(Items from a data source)
┌──

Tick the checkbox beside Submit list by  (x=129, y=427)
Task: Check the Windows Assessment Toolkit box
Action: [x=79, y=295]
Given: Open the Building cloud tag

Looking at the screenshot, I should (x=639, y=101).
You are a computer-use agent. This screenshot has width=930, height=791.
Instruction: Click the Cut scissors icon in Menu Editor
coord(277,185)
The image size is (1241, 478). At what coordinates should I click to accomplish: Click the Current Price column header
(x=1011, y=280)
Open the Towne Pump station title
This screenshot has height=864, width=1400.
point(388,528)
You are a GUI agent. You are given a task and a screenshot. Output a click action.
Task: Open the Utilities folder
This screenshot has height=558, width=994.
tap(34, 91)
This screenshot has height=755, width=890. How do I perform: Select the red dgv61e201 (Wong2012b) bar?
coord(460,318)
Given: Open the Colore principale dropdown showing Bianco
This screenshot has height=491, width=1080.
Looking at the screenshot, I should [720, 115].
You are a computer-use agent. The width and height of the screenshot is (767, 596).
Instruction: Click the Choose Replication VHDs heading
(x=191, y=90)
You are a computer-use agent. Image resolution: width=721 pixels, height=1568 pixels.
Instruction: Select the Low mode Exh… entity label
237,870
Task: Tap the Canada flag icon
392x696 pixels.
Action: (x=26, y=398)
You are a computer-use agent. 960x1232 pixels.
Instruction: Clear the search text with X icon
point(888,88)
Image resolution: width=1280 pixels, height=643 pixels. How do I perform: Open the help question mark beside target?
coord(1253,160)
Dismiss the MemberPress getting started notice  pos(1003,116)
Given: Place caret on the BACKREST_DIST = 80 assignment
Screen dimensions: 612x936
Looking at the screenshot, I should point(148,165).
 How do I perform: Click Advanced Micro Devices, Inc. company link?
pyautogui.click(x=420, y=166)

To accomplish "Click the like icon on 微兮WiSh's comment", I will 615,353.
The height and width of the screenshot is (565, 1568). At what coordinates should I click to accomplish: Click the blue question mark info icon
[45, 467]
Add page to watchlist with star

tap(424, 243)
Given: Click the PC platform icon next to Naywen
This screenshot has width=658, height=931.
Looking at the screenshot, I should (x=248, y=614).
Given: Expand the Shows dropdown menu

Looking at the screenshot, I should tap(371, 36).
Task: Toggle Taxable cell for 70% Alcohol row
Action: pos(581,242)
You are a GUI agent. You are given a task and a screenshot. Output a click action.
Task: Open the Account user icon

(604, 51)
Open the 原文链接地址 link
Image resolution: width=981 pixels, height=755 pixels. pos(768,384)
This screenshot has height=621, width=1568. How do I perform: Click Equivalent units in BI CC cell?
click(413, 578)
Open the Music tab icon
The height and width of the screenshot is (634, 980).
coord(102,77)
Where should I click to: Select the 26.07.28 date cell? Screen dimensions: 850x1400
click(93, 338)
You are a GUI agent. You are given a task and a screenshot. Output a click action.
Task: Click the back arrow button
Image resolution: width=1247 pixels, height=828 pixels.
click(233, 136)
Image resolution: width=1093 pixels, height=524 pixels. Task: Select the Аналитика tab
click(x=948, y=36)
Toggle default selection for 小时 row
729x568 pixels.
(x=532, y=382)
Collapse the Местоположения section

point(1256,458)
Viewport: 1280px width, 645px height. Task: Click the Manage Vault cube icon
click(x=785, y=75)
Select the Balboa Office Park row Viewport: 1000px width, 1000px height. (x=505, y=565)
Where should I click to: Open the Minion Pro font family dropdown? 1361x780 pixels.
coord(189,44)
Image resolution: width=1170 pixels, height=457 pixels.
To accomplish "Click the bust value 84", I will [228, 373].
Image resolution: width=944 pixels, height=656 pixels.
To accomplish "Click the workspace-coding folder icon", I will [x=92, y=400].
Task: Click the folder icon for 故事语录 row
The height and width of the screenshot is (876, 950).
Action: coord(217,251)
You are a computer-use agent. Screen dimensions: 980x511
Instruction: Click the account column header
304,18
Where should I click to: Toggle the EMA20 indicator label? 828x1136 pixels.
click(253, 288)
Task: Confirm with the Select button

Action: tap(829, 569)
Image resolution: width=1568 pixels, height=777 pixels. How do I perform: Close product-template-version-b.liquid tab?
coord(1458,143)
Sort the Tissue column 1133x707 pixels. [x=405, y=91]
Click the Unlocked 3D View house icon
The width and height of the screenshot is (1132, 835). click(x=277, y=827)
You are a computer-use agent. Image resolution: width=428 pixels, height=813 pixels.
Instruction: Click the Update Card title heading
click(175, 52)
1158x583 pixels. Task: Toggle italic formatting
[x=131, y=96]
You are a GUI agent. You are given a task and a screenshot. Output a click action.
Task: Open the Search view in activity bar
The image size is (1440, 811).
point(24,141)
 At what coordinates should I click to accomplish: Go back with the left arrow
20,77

└──

> [INSTRUCTIONS TO FOLLOW] Show every line of the records above that contains the word "computer".

> [RESULT FOR THIS TASK]
You are a computer-use agent. This screenshot has width=930, height=791.
You are a computer-use agent. The width and height of the screenshot is (767, 596).
You are a computer-use agent. Image resolution: width=721 pixels, height=1568 pixels.
You are a computer-use agent. 960x1232 pixels.
You are a computer-use agent. Screen dimensions: 980x511
You are a computer-use agent. Image resolution: width=428 pixels, height=813 pixels.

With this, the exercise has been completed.